Why China’s Economic Winter Has Just Begun?


China’s prolonged economic weakness has begun to affect the labor market, which has seen rising layoffs and companies’ plans to freeze wages in 2015. Given Beijing’s low tolerance for a deteriorating labor market, it may cut benchmark deposit rate by year-end to boost growth, says a research report by Standard Chartered.

China’s economic downturn has extended into the fourth quarter by many measures of key economic data. According to official data, industrial production growth slowed to 7.7% in October from 8.0% in September. Retail sales growth moderated to 11.5% and has steadily decelerated since 2011 from around 19%.

Even though fixed asset investment growth picked up to 14.7% in real terms in October from 14.0% prior, Standard Chartered says it is skeptical about its reliability. Growth in real-estate investment slowed further to 12.4% in October from an average of 13.1% in the third quarter, marking the eighth consecutive month of deceleration.

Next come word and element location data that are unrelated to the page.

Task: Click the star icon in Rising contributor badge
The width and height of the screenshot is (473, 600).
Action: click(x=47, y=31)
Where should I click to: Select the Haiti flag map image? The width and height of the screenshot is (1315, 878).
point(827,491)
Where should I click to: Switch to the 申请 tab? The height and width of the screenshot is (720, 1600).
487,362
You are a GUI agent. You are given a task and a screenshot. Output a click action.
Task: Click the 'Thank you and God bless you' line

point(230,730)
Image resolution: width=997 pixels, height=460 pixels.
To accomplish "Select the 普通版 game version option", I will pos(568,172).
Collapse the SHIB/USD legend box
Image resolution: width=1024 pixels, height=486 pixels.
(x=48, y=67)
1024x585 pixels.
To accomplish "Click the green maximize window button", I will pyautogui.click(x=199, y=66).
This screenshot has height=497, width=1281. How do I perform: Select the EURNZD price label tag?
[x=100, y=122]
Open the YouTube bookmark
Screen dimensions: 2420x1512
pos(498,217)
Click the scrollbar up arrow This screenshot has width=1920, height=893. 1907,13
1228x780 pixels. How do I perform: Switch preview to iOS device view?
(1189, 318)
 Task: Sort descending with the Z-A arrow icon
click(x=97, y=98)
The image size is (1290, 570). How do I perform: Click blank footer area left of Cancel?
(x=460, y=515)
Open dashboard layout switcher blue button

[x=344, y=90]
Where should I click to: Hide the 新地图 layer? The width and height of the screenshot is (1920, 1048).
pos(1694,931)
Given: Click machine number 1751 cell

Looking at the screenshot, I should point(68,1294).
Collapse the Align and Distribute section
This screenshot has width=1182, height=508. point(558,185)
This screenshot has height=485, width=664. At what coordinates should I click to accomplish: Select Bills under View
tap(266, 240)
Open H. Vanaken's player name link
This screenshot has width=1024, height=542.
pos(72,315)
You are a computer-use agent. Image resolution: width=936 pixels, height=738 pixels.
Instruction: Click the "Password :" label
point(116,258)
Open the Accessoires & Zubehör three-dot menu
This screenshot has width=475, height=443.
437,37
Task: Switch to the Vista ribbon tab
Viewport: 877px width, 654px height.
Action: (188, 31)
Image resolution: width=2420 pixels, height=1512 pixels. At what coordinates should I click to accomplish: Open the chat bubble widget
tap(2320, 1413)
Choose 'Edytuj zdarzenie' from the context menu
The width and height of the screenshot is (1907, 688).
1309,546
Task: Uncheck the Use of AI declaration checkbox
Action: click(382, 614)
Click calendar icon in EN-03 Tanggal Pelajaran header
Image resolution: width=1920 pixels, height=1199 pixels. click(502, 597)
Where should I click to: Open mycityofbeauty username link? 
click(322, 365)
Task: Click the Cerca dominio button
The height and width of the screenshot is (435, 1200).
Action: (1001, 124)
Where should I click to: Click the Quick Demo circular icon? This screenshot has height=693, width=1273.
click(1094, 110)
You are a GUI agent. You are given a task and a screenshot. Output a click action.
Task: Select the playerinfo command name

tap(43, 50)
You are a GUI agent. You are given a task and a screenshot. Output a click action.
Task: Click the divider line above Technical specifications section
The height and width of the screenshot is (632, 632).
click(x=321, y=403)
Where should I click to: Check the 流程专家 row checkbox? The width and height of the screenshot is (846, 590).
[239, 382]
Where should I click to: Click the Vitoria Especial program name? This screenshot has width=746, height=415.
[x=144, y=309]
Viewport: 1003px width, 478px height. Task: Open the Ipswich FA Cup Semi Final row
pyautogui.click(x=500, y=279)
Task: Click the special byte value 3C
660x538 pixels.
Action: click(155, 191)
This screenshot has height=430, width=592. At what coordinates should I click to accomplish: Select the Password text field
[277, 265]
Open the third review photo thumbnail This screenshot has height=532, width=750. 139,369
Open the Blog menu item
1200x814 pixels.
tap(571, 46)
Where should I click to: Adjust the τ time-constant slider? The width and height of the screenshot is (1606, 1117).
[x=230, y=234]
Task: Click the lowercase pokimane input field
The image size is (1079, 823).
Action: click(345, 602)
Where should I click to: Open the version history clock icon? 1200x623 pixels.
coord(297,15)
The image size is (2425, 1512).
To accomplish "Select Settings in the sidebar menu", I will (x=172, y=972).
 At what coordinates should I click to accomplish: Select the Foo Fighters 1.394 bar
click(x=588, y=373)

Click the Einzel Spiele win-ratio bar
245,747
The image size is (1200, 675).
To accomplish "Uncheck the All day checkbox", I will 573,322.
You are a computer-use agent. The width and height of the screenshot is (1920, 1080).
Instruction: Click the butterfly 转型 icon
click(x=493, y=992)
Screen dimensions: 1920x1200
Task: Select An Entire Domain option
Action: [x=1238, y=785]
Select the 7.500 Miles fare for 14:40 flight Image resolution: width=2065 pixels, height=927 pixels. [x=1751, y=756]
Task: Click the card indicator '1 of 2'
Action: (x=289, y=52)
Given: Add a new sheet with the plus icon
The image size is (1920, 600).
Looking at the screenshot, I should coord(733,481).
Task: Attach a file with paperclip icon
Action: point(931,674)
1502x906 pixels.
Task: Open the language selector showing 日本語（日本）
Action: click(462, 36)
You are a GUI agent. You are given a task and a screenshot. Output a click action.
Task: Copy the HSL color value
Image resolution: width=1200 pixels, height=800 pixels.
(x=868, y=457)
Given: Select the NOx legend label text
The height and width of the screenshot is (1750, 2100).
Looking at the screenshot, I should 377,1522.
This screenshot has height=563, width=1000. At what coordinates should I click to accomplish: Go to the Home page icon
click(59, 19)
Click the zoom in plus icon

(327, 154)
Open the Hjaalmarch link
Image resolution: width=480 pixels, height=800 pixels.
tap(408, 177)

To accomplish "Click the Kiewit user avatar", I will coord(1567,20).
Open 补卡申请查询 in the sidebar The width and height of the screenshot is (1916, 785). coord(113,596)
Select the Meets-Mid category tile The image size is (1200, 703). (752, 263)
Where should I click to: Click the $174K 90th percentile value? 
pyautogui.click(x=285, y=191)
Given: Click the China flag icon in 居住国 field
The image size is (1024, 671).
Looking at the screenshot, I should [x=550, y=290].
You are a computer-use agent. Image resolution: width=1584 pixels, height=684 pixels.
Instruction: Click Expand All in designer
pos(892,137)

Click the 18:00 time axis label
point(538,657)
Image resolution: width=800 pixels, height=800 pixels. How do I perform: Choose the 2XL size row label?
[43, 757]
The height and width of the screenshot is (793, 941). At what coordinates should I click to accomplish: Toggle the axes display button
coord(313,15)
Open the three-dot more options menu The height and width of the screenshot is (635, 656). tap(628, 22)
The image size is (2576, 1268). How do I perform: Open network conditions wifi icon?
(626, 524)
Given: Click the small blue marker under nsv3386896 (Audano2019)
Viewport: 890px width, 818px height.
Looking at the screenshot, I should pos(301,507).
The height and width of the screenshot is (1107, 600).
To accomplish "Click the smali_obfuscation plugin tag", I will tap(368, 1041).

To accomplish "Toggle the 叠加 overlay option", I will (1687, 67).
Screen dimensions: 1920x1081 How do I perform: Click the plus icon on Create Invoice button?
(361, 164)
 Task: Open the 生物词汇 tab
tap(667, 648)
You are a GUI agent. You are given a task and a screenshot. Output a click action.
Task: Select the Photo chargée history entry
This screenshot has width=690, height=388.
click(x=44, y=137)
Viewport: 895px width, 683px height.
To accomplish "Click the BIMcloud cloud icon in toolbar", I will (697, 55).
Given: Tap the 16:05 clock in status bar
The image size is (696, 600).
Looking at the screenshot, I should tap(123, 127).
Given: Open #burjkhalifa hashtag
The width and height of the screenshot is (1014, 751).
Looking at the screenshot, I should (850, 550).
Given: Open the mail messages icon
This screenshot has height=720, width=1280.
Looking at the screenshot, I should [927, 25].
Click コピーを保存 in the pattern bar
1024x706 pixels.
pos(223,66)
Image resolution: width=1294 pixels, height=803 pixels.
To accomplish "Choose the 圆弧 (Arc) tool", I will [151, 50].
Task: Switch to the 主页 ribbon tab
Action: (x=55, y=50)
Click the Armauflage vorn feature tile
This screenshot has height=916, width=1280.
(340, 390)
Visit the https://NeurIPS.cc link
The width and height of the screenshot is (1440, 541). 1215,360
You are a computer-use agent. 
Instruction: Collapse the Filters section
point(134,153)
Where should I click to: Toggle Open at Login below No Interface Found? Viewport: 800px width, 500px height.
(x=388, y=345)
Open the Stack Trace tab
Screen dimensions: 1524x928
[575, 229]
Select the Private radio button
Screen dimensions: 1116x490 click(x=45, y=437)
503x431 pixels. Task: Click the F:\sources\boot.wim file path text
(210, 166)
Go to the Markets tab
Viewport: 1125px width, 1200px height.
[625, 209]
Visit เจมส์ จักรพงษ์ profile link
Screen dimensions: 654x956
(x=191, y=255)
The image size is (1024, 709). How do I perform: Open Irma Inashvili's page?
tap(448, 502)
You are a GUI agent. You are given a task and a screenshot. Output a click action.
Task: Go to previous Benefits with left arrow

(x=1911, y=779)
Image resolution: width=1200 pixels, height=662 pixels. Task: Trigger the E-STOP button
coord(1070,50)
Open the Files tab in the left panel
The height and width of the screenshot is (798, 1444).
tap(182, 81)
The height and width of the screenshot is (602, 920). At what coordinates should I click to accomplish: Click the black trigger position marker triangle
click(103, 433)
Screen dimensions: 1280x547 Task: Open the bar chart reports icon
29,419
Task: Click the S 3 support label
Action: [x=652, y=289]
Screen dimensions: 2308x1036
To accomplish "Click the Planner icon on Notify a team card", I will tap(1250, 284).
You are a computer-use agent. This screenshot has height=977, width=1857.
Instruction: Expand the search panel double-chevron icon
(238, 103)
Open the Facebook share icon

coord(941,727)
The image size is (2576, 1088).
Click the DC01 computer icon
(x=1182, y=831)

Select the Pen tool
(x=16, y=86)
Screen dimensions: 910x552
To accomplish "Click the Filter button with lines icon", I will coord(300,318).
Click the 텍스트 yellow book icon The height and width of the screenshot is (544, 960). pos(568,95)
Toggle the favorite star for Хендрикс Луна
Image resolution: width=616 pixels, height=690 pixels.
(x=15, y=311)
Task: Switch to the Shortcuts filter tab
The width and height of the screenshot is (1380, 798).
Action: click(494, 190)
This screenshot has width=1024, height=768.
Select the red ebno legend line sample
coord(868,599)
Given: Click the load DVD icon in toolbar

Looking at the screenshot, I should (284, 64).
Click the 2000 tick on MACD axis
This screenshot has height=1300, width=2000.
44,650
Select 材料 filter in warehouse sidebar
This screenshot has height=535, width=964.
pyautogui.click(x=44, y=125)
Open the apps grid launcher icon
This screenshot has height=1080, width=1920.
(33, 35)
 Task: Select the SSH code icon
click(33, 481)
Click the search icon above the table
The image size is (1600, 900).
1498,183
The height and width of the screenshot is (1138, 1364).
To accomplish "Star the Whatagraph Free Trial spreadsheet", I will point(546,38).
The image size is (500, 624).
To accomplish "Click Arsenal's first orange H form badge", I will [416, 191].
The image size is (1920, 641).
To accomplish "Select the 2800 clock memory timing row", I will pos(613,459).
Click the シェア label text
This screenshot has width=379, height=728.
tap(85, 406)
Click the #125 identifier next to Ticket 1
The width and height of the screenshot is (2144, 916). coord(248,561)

Standard Chartered says its conversations with companies confirm that the impact on employment began with slower wage growth over the past six months, and companies are planning to freeze wages in 2015.

Therefore, there could be a second wave of economic slowdown driven by falling consumption if the labor market weakens further. In contrast, the first wave was driven primarily by slowing manufacturing and housing investment.

As such, China’s monetary policy — the most effective way to boost short — term growth, will have to be eased aggressively in order to protect the country from slipping into a deeper slowdown. Standard Chartered says Beijing may cut the one-year benchmark deposit rate by 25 basis point before year-end, and may cut more in the first quarter of 2015.